Identifiers within FactSet

FactSet is a broad database that carries many different data components, and hence it maintains several different identifiers.

At the security level, there are two main identifier systems:

  • current FSYM_ID, and
  • legacy FS_PERM_SEC_ID

For a more detailed discussion on various identifiers within the FactSet system, please refer to the FactSet CRSP Linking Overview documentation.

Top of Section

Connecting with FactSet

Before diving into the actual reference code, we would like to first outline the flow on how to link IBES data with the FactSet, as it will make the next section's programs easier to follow.

To connect the universe of IBES companies with FactSet data, researchers should use CUSIP as linking key for US companies, and SEDOL for international firms.

On the FactSet front:

  • For the legacy identifier FS_PERM_SEC_ID, users can look up its corresponding historical
    • CUSIP using table h_security_cusip_id
    • SEDOL using table h_security_sedol_id
  • For the current identifier FSYM_ID, users can look up its corresponding header
    • CUSIP using table sym_cusip
    • SEDOL using sym_sedol

Here we would like to emphasize that linking through the current identifier, FSYM_ID, yields only the current/header CUSIP and SEDOL matching.
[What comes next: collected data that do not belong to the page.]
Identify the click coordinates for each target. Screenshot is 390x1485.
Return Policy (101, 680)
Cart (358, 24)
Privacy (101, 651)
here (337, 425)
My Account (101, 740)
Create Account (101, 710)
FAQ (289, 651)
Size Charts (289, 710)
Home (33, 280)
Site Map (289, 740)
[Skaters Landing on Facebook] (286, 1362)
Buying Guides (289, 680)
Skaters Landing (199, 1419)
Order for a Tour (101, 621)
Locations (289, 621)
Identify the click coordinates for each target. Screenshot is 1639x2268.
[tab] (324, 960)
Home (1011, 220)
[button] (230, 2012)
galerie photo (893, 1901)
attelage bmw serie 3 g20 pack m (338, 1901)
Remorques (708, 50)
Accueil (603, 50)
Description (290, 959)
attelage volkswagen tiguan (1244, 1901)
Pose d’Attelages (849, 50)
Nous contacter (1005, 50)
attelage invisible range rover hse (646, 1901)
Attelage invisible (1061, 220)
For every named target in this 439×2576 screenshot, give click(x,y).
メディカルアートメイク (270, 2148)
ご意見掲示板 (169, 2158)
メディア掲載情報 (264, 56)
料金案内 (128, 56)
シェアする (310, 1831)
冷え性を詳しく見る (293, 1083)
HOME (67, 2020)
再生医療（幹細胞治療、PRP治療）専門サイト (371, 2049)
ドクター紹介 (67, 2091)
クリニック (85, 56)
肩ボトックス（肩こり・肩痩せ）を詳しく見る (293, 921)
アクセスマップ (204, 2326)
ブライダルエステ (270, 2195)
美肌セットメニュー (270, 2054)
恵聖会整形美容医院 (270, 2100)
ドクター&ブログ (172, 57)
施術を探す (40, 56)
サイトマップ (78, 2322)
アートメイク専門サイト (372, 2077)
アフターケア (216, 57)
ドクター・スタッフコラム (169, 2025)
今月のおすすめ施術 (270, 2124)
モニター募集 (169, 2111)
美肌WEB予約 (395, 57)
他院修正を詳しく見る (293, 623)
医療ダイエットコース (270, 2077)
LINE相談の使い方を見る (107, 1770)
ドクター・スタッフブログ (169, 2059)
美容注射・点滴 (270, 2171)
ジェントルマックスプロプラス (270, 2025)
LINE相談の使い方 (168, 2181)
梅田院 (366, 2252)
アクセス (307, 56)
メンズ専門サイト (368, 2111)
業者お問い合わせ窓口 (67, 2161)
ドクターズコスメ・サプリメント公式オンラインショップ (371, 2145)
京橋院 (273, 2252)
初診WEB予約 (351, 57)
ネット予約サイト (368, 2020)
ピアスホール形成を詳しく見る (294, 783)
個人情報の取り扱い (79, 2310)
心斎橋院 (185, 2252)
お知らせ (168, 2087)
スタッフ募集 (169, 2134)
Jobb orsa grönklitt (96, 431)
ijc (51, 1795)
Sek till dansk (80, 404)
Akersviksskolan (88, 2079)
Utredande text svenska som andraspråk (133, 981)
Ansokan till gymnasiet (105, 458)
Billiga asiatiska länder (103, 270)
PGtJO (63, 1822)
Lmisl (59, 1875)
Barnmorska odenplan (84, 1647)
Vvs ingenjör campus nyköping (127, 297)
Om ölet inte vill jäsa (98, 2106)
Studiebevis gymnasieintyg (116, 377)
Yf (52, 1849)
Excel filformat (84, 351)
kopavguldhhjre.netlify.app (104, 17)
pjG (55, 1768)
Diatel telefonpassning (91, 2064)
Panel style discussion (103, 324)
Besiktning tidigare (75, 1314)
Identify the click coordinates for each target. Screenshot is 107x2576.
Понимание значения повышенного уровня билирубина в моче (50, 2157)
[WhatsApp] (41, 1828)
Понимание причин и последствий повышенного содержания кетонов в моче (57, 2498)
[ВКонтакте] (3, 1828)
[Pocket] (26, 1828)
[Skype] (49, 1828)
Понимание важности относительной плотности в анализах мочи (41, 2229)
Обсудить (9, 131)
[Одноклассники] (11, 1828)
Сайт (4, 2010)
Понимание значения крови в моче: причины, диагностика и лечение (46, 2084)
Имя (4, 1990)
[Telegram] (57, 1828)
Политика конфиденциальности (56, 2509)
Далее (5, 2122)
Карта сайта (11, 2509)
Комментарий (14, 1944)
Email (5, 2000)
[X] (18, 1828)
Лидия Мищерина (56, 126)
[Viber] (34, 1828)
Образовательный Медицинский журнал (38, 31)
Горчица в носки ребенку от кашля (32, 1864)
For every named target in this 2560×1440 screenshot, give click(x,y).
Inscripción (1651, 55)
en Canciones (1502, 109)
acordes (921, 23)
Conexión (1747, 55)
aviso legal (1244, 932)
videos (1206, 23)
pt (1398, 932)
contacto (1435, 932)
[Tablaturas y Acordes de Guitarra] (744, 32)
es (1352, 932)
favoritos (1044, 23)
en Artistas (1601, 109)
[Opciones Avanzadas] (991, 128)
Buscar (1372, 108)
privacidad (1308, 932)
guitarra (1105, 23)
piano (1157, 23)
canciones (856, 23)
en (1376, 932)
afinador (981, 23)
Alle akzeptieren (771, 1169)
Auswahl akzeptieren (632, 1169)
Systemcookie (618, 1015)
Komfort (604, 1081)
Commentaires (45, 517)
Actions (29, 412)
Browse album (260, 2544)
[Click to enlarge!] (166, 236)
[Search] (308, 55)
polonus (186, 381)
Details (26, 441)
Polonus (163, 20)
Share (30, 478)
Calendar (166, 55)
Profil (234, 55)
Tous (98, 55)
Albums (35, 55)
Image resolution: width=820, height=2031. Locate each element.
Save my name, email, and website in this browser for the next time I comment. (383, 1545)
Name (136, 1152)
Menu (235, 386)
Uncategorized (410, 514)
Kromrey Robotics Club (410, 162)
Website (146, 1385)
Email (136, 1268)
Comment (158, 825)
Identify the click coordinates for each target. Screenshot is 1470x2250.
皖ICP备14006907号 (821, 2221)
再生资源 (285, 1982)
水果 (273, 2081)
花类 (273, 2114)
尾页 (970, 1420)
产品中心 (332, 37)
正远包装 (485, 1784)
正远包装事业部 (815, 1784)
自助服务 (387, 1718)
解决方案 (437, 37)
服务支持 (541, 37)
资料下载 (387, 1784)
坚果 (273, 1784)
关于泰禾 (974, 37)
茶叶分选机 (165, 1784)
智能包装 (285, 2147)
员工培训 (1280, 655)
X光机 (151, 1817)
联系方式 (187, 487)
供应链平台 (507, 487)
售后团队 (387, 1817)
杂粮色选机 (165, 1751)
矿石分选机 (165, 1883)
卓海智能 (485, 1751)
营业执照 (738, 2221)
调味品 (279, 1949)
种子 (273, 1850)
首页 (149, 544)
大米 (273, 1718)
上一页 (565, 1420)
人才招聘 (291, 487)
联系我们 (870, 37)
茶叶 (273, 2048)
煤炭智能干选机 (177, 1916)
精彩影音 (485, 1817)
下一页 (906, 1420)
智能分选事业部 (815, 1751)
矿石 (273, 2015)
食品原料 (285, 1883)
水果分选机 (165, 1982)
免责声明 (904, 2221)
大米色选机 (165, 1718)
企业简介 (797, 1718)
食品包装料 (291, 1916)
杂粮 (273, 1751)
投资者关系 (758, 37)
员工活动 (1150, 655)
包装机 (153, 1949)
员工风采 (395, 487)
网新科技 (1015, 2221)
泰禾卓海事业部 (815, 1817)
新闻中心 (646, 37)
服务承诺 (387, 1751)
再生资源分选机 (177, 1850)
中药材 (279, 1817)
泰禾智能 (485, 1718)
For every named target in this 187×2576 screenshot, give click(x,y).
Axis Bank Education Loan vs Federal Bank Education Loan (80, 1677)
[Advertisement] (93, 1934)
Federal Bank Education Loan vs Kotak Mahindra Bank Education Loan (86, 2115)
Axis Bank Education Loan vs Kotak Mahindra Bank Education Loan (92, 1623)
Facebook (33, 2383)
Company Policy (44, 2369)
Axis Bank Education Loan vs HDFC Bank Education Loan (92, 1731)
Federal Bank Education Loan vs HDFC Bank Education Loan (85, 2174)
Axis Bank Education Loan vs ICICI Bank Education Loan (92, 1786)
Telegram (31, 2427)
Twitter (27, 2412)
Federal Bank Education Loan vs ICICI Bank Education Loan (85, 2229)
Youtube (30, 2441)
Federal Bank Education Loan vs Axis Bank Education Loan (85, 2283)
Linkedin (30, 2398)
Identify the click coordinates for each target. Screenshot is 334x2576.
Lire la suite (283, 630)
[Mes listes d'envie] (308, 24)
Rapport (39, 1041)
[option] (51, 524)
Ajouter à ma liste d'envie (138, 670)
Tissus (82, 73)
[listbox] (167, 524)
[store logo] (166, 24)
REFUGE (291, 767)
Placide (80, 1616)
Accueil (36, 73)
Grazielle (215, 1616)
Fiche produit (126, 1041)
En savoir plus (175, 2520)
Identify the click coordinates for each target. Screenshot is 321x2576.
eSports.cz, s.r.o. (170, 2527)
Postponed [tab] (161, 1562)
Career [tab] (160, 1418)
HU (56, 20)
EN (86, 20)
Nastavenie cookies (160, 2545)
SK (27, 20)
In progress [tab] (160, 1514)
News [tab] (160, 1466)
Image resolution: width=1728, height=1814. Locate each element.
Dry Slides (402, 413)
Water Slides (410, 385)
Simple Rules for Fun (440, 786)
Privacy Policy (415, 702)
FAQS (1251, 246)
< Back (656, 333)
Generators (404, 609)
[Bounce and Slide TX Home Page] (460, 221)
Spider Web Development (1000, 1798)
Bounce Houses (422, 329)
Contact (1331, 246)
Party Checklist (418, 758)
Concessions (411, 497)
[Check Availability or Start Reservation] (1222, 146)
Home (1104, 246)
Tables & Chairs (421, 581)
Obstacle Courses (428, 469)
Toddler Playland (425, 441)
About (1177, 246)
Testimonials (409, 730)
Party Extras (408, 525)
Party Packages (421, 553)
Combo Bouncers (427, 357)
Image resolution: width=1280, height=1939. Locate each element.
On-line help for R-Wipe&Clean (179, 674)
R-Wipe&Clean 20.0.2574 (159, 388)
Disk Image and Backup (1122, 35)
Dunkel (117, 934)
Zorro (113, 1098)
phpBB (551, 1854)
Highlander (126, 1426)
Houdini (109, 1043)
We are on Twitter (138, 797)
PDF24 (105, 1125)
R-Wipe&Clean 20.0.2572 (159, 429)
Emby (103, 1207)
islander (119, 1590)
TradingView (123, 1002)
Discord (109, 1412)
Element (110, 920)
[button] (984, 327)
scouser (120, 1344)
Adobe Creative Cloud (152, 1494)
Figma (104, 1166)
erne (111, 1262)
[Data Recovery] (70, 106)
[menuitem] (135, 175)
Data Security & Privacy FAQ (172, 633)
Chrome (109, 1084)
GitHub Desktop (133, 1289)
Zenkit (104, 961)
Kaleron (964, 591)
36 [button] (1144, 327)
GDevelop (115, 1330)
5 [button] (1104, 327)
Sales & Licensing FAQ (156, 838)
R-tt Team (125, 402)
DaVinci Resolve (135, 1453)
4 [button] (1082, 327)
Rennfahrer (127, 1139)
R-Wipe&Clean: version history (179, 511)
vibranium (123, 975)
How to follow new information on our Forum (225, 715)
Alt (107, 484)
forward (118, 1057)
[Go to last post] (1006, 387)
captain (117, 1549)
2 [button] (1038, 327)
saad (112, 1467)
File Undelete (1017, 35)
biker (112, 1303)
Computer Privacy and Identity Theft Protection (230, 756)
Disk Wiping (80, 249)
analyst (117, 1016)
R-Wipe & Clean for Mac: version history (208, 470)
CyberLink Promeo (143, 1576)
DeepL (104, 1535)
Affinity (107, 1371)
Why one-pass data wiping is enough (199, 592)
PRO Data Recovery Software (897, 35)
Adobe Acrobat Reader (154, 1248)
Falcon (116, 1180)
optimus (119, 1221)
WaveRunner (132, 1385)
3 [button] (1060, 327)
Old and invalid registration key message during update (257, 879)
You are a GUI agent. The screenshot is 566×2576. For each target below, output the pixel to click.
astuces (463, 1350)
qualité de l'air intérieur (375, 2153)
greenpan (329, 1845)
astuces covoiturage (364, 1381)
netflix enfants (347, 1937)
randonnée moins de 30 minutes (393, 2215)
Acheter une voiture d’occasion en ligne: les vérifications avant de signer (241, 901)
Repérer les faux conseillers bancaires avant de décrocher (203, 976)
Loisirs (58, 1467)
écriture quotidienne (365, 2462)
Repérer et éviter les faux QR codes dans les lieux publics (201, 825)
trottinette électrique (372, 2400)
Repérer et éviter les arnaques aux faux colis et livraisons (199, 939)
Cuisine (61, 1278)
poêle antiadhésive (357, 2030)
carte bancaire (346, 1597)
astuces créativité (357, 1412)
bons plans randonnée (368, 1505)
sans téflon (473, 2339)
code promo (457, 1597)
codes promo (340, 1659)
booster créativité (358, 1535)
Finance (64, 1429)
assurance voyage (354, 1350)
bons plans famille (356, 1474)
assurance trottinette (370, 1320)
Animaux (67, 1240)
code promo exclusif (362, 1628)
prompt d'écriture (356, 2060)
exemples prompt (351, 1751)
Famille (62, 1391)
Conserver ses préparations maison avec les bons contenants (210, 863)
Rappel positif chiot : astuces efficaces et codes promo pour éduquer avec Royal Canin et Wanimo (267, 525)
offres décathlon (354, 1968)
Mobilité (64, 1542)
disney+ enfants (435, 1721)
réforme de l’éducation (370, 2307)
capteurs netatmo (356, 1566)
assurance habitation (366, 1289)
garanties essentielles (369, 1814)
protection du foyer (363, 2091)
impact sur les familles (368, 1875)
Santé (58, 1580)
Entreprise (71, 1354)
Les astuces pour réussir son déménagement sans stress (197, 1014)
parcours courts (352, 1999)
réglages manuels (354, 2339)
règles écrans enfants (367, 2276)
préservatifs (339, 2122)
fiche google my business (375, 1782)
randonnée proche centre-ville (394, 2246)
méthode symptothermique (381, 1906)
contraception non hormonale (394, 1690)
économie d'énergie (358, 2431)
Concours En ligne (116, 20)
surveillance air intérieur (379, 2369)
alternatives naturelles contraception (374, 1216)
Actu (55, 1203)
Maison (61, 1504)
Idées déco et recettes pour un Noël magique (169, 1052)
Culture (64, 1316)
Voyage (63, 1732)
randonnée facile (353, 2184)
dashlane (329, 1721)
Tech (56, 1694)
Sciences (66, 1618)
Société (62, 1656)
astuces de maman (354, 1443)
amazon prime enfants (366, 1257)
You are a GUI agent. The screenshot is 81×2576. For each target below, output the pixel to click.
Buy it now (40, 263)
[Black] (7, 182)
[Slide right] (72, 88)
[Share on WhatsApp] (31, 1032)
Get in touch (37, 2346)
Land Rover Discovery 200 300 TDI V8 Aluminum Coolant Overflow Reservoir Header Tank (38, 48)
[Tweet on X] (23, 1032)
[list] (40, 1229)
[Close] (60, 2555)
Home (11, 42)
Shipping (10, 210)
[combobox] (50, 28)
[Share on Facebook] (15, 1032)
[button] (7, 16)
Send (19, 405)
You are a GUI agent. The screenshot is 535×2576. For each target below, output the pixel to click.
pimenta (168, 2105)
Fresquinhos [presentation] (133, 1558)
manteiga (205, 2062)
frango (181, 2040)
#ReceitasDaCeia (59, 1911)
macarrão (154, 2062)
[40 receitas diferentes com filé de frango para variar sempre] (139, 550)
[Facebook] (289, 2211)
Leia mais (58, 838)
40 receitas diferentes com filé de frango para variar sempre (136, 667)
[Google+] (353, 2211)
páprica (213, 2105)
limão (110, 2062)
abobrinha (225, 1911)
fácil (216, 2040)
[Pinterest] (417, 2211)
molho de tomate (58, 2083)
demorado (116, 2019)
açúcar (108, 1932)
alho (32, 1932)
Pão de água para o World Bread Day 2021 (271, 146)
Lastly, as some researchers might want to compare linked entity pairs using company names as sanity check, we will also extract FactSet's company names, proper_name, from the following locations:

  • legacy FS_PERM_SEC_ID:
    • table h_security_cusip for linking company names via historical CUSIP
    • table h_security_sedol for linking company names via historical SEDOL
  • current FSYM_ID:
    • table sym_coverage for linking company names via header CUSIP or SEDOL

Top of Section

Reference SAS Code

This section a sample SAS code illustrating the logic of linking IBES identifiers with FactSet IDs following the same linking logic as outlined above. We strongly encourage users read through the code to make sure the linking logic is clear. The sample code is meant for illustration purpose only, and users should adapt the code to suite their specific research design.

Please make sure to select "SAS" in the kernel list when trying to run the code in Jupyter Notebook environment.

Jupyter Notebook: ResearchApps/LinkIBESFactSet.ipynb Download

Top of Section

Reference Python Code

The Python code below performs the same task as the SAS code listed above. Again, the code is meant for illustration purpose only, and researchers should adapt the code to suite their specific research design.

Jupyter Notebook: ResearchApps/ibes_factset.ipynb Download

Top of Section

Discussion of Linking Outcome

Here we briefly discuss the linking outcome using the above sample code. For brevity, we will focus on the linking outcome when using the Python code.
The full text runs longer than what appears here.